AHS did not answer specific questions regarding the restrictions enforced at the Grey Nuns hospital.
Each site may have different restrictions depending on their circumstances and the ability to maintain physical distancing, the statement said.
Tougher restrictions for psychiatric patients
The restrictions on the Grey Nuns psychiatric units are more strict than on other units within the hospital, said a hospital staffer who spoke to CBC on condition of anonymity in fear of being fired.
"Other areas of the hospital that are not on outbreak for COVID-19 are allowing visitors," the staff member said.
"They are allowing outside food to be brought in and they are allowing patients to be out of their room."
An internal memo obtained by CBC indicates that visits on the Grey Nuns psychiatric units were stopped as of Nov. 20.
The Grey Nuns Community Hospital is operated by Covenant Health, which did not respond to CBC's questions regarding why all visits were stopped at that time.
A Covenant Health spokesperson confirmed that the Grey Nuns psychiatric units have not experienced a COVID-19 outbreak.
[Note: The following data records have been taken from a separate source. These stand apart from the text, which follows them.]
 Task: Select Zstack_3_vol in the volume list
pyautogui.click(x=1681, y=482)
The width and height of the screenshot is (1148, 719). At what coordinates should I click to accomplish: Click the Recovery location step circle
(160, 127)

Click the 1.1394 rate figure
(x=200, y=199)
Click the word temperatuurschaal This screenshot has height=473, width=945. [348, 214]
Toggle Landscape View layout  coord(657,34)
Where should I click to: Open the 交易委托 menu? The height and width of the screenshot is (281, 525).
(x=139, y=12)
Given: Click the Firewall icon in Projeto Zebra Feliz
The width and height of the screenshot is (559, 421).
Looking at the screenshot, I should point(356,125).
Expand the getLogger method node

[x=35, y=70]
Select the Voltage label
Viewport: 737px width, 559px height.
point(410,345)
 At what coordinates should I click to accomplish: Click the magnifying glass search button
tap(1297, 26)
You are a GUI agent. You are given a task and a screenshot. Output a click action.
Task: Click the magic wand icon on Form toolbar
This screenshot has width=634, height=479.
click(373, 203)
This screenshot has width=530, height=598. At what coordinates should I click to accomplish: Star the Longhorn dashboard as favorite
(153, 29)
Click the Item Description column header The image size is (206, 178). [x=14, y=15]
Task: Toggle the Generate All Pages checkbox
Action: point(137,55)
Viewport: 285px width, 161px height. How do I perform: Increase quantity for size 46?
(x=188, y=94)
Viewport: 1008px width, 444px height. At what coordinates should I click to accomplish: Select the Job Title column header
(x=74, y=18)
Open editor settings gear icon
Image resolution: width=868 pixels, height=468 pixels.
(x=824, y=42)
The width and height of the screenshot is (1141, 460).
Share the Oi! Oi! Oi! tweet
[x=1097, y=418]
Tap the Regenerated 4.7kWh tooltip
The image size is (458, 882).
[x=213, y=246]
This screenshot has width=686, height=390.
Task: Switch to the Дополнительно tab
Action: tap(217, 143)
Three other hospital units have been dealing with an outbreak since Oct. 30, with 13 patients and 21 staff members infected. There have been 15 deaths linked to that outbreak.
'Alone with her thoughts'
Spending most of her days alone in a room was the opposite of what his daughter expected when she checked herself into hospital to treat her anorexia, her father said.
"My daughter was trapped in basically a 10-by-10 room alone with her thoughts," he said.
"It had a devastating impact on her. Instantly, the anxiety went through the roof, her ability to eat was just gone."
Therapies available to psychiatric patients through a variety of healthcare professionals, such as counselling, spiritual care and nutrition advice, have not been offered since March, the Grey Nuns staff member said.
Patients are invited to take part in one daily virtual group-therapy session instead.
Recreational activities such as yoga classes and games have also been cancelled and patients can no longer eat in the dining room or spend time outside, they said.
"I've seen patients become very isolated, very depressed, very angry," the staffer said.
"Many patients have left against medical advice or left the hospital earlier than we may have wanted them to because they just aren't satisfied with their treatment here."
Covenant Health did not respond to questions regarding the treatment currently offered to psychiatric patients.
Laurie hopes sharing her daughter's story will convince hospital management to look for other ways of offering meaningful treatment to patients.
"I see no reason why PPE can't be used, why social distancing can't be used, why there can't be compromises made so that these patients get the treatment that they not only need but deserve."
More supports needed
The impact of isolation on mental health is understood, said University of Alberta professor of psychiatry, Dr. Peter Silverstone.
"Social isolation impacts everybody. If you're already vulnerable, already suffering from symptoms, it can make them worse."
Silverstone has no knowledge of the situation at the Grey Nuns, but given the spread of COVID-19 in Alberta, he understands why hospitals are being careful.
"You have to err on the side of caution and that can make it difficult for individuals who are more isolated than they would usually be."
The pandemic has increased the need for more mental health supports in the community, he said.
"The pandemic and the economic problems that arise from it, plus the existing problems economically in Alberta will lead to many, many long-term issues in a large number of people."
Finding proper care for her daughter has been an uphill battle for years, Laurie said.
"I want there to be more treatment options out there. I want there to be more early intervention so that we don't have to get to this point," she said.
She fears it may be too late for her daughter to get the help she needs.
"Over the years, I've had to stop hoping because hoping hurts too much," Laurie said. "Hope is not a good indicator of the future."